→ **CONSIGNE**
Prolongez l'extrait ci-dessous, des commentaires sur une soirée de concert, en reprenant juste après sa dernière phrase.

3 Replies to “Justice et fête”

  1. valentine Post author

    Je suis explosée de rire à la lecture de ton compte rendu de votre soirée d’hier.

    « …Oui, oui, Valentine, c’est le nom de leur synthétiseur fait exprès pour eux, auquel ils ajoutent tout un tas d’autres bidules et machins électroniques avec plein de voyants lumineux qui clignotent. »

    Je vois très bien le style. Nous avons assisté à un concert semblable l’an dernier au festival de la Cité à Lausanne. Un des mecs arrive avec son mac dont il tente de scotcher la pomme ??????!!!!! Là, tu sens déjà le lézard poindre. Et le groupe……maman au secours. Entre allumés et illuminés.

    Beaucoup de bruit pour rien mais au final, qu’est-ce qu’on se marre 🙂

  2. Anna Galore Post author

    Ben voilà, c’est ce qu’on a fini par se dire : d’accord, on s’ennuie mais prenons ça pour une expérience sociologique d’immersion.

    En fait, tout est tellement superficiel chez eux qu’ils essaient de combler le vide avec des méga-synthétiseurs qui clignotent et des symboles de carton-pâte dont ils n’ont aucune idée de ce qu’ils pourraient en dire de profond.

→ **DONNÉES**
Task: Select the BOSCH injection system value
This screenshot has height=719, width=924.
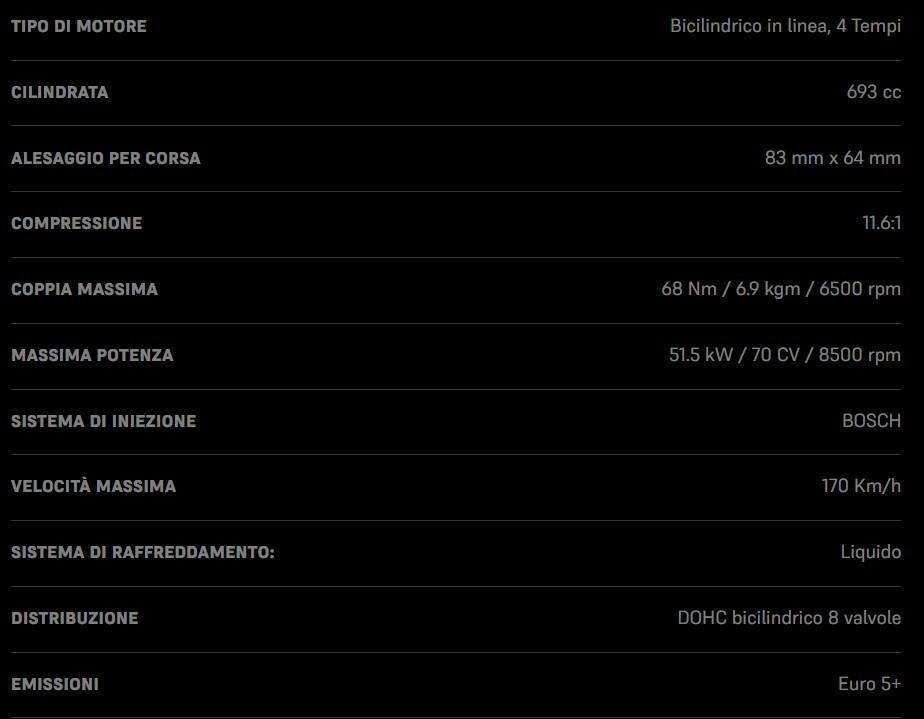Action: click(x=871, y=421)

→ **RÉPONSE RÉDIGÉE**
    Un exemple ? Voici un commentaire bouleversifiant de Gaspard, l’un des deux acolytes du groupe, sur le fait qu’ils ont utilisé un son hyper compressé sur leur album, une question de fond, en effet (qui me rappelle un sketch des Inconnus) : « C’est un choix : la compression abusive écrase tout et fait perdre de l’espace, mais on pense que la musique que nous faisons n’a pas besoin d’espace. Par contre la compression révèle des choses que tu n’entends pas quand ça n’est pas compressé, et ça redonne vie à des choses qui peuvent être froides avant compression. Ici, on privilégie le style à la performance technique ».

    Voilà, voilà, je me disais aussi…

  3. anti Post author

    « J’ai commencé à faire une partie de mur de briques sur mon Blackberry pendant qu’Anti faisait une réussite sur le sien. »

    Là, ça sentait quand même le jus de boudin 😉 Mdrrr aussi à te lire Anna. Conclusion, symp à écouter à fond dans la voiture de temps en temps, mais inintéressant sur scène.

    « Beaucoup de bruit pour rien mais au final, qu’est-ce qu’on se marre 🙂 »

    Carrément, une passionnante expérience de sociologie avec mention spéciales pour certains T-shirts très sympas.